There is no one "way" to become more "cool". It's different all over the country, and different in different schools. And I'm certainly not the best one to tell you how to be "cool".

However, it was the sixth-grade experience that convinced me of something. Being cool is not worth it. The cliques, the shunning, the laughing - it's too high a price to pay. And even more so - wanting to be "cool" can lead to eating disorders such as anorexia. ("If I weren't so fat, maybe they'd like me!"! Some people I know who are considered popular are really selfish, undeserving people and / or shallow. But all of them were conformists. I firmly believe that the only thing to do is just be yourself, and if you're not cool, well, then the popular people don't deserve you.



I am a 13 year old who lives in Louisiana. What should I do about abuse? No one belives me whan I tell them what is going on. I even called the cops and my parents denied it , completely. I don't know what to do or who to talk to. What should I do? I don't know how much longer I can do this. Help.
~anonymous~

Now, this may sound unfair, but the law says that unless there is a mark (bruise, welt, cuts, etc.) left by what your parents are doing, it can't be used to file a report against them. And since it can't, it probably isn't a good idea to call the police again. You should go to a local abuse center or call an abuse hotline, and someone there will most likely be able to help you. However, if it does leave a mark, go straight to the phone and call the police again, and this time don't tell your parents. Tell the police every detail of the abuse, however painful it may be to talk about it; they will need it to file a report, and show them the marks as proof. If they are still skeptical, then go directly to the nearest abuse shelter and talk to them. The important thing is to find someone who believes you and will listen. If not the police, then the abuse shelter or hotline, if not them, then talk to another trusted adult.
Someone will listen; just keep hope.

Dear Starlight:

Hi!I cannot sleep at night at all! I've tried everything I know of!I just sit here every night just thinking!Please Help Me!
-Sleepless

Well I have had the same kind of problem too. One thing that caused me not being able to get to sleep was I was online for about an hour or so right before I went to sleep, so my mind was still wide awake, even though I felt tired. Also if you wake up at noon and try and go to bed at 9, it isn't going to work! What you might want to try to do is make sure you don't drink caffeine for about 4 hours before you plan on going to bed. You also might want to try and drink hot tea or warm milk before you go to sleep. I hope I helped!!!

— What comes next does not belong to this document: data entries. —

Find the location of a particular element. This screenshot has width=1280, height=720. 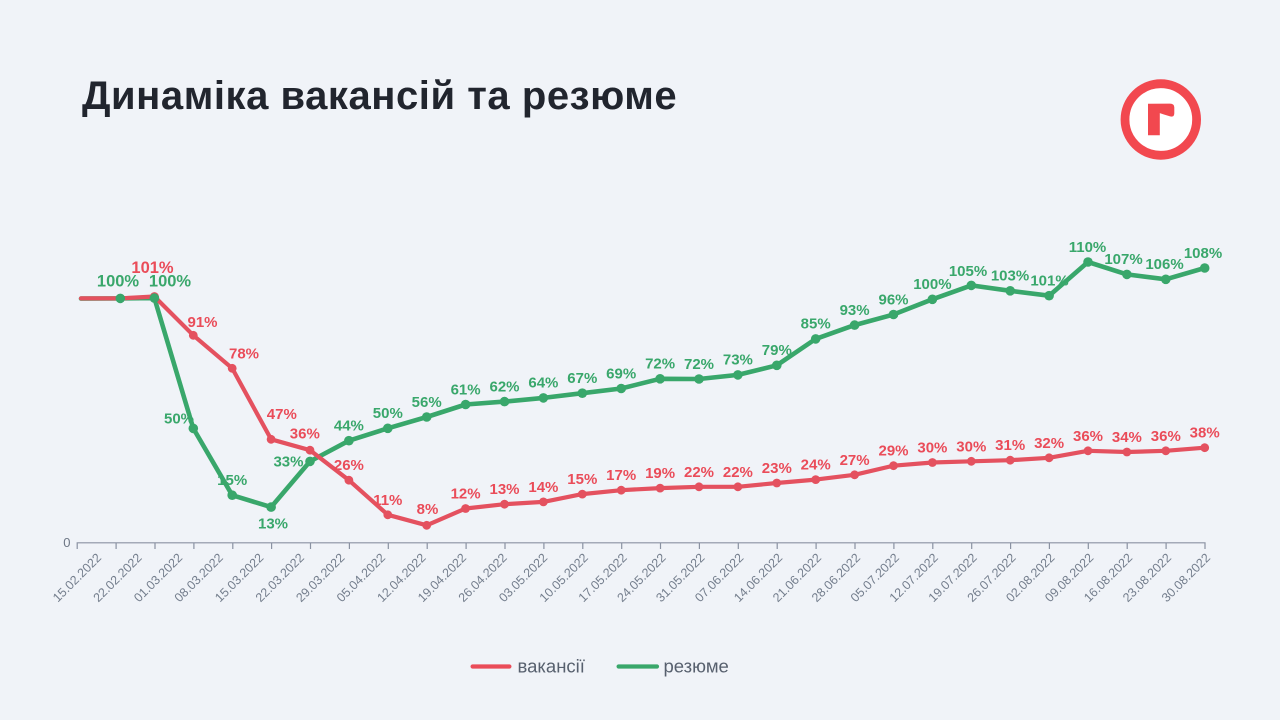

svg-text: 26% is located at coordinates (349, 466).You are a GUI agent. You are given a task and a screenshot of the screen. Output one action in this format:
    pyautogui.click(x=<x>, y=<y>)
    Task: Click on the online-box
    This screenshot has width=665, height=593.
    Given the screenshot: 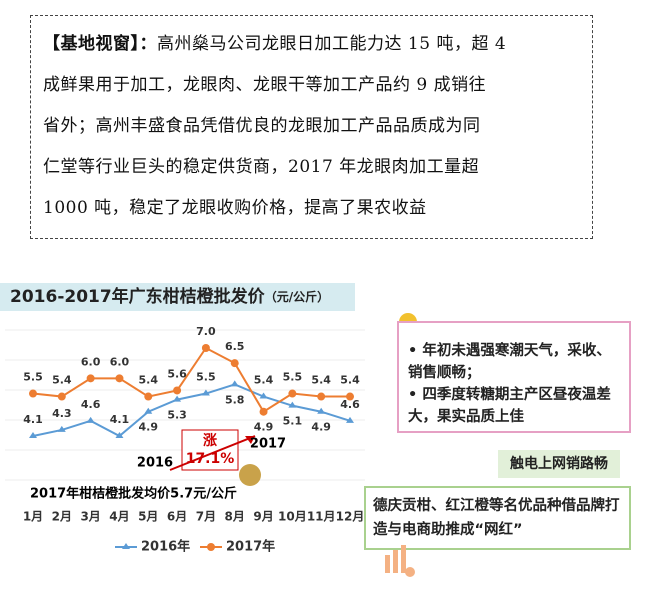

This is Darkmoon. I agree with almost everything Starlight says, but would like to add something. Hot tea is, in my opinion, not the greatest idea, because most tea has caffeine in it. Try herbal teas, specifically chamomile tea - it puts you to sleep. Also, you might try dimming the lights for about 30 minutes before you go to bed - lack of light stimulates the production of melanin (or something like that), a chemical that helps you sleep. Thanks!